When it comes to early American history, very rarely does it get better than Laurel Thatcher Ulrich. A short list of her credentials says it all: MacArthur Fellow, director of Harvard’s Charles Warren Center for Studies in American History, James Duncan Professor of Early American History, recent Harvard College Professor designate. Being a hell of a writer doesn’t hurt, either.
Ulrich’s books, including Good Wives: Image and Reality in the Lives of Women in Northern New England, 1650-1750 and A Midwife’s Tale: The Life of Martha Ballard, Based on Her Diary, 1785-1812, have set a standard of readability as well as scholarship. A Midwife’s Tale earned a Pulitzer Prize in history and was crafted into a documentary. With The Age of Homsepun: Objects and Stories in the Creation of an American Myth, Ulrich is back with another study of life in colonial New England that is destined to become a classic as well.
In The Age of Homespun, Ulrich studies what 11 objects from colonial everyday life have to say not only about their owners but also about the development of an American icon—the home-based rural economy in which virtuous women spun clothes and household linens while virtuous men tilled the soil. Each object—from an Indian basket dating from 1676 to an unfinished stocking of 1837—was specially chosen for its particular ability to flesh out the romanticized notion of “the age of homespun” that Horace Bushnell coined during the centennial celebration of Litchfield, Conn. in August, 1841.
“I looked at hundreds of objects in the course of my research for the book,” Ulrich said in an e-mail. “The ones I chose all raised larger questions central to my project—usually questions about boundaries, boundaries between Indians and colonists, rural and urban, plain work and fancy work, or commercial and homemade.”
Ulrich’s gifts as a writer become evident as she delves into the shapes, textures and stories of her 11 objects. Her clean, crisp prose and scholarly bent do not obscure, but rather enhance her delight in her subjects. We delight as well. Part history lesson, part jigsaw puzzle, The Age of Homespun spins yarns about colonial life and the people who lived it from the most ordinary of jumping-off points. For example, the Indian basket demonstrates new contact between English settlers and Algonkians in what is now Providence, R.I. and the subsequent blending of the cultures’ fabrics. Hannah Barnard’s cupboard and Betty Foot’s bed rug indicate the importance that was placed on maintaining gentility even on the new American frontier.
These homespun pieces are not just nostalgic reminders of a simpler time, long replaced by factories and Gap.com; they have a lot more to say about where we have been. Women occupy a special place in Ulrich’s research; they often appear as both the creators and preservers of these everyday objects.

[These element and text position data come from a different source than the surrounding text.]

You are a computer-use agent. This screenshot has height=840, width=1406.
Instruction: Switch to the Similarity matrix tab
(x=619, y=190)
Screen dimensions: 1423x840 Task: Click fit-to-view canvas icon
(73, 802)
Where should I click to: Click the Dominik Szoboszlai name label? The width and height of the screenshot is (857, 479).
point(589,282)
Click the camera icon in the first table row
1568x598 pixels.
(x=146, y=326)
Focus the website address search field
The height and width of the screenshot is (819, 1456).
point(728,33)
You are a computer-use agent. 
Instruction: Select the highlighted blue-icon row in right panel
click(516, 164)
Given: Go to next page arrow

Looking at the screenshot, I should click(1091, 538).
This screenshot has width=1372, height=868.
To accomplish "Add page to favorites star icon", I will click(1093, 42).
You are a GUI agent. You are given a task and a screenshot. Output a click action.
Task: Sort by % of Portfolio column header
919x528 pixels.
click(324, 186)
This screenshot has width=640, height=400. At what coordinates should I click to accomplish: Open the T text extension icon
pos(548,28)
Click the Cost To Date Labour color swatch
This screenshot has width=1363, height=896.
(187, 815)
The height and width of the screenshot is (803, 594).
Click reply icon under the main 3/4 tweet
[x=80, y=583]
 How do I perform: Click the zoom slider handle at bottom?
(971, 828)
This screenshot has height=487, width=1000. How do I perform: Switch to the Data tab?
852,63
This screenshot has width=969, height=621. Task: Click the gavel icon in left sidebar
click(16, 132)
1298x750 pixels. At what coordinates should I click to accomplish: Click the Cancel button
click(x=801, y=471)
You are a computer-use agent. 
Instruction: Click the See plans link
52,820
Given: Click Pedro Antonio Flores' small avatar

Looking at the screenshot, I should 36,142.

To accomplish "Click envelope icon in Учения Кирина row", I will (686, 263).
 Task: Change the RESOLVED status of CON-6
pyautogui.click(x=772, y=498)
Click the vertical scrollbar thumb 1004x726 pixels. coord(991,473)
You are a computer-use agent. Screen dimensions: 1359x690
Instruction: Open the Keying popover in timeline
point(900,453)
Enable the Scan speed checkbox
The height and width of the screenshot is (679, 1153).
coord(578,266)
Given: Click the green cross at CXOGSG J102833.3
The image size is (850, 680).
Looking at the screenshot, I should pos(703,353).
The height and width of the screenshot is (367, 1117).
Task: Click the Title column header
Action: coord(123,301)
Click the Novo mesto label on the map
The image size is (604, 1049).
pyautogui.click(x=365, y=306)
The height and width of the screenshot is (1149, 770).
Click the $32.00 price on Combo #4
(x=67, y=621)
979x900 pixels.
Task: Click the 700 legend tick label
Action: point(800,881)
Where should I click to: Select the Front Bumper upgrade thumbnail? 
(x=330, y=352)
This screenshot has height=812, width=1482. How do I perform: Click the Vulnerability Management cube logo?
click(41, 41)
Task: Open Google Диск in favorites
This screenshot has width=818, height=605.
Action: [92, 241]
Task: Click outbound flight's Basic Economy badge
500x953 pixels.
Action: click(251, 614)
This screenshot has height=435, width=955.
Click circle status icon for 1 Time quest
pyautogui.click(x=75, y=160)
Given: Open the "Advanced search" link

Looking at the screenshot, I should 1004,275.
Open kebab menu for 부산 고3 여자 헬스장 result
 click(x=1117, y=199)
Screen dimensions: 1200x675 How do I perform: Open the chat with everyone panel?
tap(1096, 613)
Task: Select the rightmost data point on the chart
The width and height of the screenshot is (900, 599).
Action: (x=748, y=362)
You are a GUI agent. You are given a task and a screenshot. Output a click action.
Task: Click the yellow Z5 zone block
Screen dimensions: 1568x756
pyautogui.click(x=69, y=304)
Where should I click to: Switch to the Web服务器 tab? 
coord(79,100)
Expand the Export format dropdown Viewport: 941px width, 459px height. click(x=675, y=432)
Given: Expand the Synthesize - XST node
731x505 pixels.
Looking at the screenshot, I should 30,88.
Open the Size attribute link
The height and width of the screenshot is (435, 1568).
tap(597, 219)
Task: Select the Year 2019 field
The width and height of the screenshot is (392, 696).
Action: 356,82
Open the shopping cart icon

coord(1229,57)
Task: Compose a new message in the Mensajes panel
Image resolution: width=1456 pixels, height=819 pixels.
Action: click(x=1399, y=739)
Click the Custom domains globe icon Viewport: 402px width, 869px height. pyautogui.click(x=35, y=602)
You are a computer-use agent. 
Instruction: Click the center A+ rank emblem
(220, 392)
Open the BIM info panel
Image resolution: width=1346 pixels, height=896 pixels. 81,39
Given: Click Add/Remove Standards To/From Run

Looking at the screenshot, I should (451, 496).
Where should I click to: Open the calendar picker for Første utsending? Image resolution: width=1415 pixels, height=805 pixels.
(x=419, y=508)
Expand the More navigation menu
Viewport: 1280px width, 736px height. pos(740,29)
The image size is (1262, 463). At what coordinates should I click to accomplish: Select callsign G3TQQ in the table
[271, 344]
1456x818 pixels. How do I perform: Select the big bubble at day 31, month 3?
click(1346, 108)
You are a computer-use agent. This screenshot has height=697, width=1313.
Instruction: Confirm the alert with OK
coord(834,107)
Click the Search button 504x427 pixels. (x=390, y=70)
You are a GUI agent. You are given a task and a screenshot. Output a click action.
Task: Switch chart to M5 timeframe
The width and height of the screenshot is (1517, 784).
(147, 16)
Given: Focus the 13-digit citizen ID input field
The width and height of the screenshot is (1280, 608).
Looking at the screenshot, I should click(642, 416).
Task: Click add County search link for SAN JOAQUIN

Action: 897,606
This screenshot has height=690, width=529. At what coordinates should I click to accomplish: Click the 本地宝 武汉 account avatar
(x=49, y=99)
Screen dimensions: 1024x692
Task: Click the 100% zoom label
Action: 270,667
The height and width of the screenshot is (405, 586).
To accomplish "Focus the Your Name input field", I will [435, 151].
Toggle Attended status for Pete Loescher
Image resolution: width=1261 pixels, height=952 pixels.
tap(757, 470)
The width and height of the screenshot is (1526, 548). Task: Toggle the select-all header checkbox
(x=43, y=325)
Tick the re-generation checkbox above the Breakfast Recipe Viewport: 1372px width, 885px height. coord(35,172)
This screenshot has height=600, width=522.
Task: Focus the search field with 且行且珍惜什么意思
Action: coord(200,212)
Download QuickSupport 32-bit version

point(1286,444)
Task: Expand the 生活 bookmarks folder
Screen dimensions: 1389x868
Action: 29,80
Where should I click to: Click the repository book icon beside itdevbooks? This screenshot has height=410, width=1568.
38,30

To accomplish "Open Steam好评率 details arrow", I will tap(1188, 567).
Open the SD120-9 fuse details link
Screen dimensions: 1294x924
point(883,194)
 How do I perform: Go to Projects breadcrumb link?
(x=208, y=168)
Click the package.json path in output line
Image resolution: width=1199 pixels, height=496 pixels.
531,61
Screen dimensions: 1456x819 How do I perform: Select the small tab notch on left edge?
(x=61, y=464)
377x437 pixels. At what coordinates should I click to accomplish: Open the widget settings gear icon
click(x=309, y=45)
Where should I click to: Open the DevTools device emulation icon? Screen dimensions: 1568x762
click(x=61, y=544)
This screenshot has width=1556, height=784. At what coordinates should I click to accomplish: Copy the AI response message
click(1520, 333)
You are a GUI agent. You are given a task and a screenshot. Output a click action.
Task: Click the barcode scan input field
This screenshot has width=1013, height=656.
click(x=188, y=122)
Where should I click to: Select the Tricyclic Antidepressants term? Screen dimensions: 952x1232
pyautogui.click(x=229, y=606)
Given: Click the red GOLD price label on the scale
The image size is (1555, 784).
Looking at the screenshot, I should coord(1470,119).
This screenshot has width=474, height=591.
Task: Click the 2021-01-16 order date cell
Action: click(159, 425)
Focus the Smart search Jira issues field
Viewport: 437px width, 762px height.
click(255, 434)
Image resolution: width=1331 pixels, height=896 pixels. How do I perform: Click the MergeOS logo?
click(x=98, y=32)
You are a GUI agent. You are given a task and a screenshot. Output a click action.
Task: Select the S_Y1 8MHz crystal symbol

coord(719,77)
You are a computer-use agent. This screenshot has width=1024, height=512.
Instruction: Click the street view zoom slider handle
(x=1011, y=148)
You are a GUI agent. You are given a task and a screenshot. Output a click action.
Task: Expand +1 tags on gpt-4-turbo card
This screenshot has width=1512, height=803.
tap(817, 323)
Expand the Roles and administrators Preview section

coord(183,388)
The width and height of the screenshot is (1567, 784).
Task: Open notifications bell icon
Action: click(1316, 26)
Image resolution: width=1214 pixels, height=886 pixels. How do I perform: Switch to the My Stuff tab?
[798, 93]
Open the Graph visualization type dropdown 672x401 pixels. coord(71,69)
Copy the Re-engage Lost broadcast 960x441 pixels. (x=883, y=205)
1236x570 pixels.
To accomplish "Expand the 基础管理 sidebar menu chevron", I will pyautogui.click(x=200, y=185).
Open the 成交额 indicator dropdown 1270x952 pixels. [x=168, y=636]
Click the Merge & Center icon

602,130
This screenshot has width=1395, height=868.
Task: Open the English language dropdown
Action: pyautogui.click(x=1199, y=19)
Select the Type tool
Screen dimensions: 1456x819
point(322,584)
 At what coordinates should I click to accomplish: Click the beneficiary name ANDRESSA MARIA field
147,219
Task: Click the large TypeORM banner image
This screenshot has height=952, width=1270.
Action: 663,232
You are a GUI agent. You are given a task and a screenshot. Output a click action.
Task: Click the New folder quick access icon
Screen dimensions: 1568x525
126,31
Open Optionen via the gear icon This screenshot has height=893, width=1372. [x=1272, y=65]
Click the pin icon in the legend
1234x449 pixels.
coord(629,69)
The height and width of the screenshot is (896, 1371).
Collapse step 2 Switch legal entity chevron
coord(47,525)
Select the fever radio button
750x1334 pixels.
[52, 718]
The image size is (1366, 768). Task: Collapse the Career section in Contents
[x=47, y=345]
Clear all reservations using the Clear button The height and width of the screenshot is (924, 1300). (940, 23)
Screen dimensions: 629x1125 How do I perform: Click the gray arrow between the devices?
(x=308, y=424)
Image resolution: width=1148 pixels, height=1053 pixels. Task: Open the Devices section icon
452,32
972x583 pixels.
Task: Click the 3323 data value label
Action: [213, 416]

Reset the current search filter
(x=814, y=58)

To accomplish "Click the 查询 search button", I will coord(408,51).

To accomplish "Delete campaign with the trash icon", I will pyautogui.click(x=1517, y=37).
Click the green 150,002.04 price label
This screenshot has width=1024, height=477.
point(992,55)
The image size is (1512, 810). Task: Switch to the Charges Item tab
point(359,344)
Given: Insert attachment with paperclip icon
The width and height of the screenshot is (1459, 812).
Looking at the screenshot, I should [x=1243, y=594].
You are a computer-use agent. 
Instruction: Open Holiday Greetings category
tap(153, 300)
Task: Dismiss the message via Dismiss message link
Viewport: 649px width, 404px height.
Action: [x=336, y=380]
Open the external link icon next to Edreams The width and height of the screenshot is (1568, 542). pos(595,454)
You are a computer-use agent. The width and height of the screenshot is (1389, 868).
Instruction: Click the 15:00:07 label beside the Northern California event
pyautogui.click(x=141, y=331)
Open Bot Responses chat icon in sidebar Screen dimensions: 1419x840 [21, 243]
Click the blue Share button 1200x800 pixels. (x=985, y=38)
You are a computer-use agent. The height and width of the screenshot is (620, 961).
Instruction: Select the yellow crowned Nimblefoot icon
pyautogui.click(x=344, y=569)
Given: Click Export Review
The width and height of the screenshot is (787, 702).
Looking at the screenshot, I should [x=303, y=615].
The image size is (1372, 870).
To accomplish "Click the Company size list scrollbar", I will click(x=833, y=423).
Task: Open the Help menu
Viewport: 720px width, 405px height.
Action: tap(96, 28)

Their place at the foundation of the home-based economy indicates that even though “women’s liberation” as we understand it is an innovation of the twentieth century, colonial women, too, found ways to assert themselves.
“The ability to create fabrics gave some women an outlet for artistic sensibilities or a space on which to inscribe ownership of moveable property,” wrote Ulrich in the e-mail.
For most of us, home-production of clothing and linens has gone the way of the Dodo. It makes one wonder whether this machine era will leave a similarly rich legacy for the Laurel Thatcher Ulriches of the twenty-fourth century.
For her part, Ulrich is hopeful. “Material things will still be important, which is why curators at places like the Smithsonian are busy collecting contemporary objects. I recently saw in storage there a set of pacemakers in various sizes showing the evolution of that technology—and similar collections of birth-control pills, tampons, and soap!,” she wrote.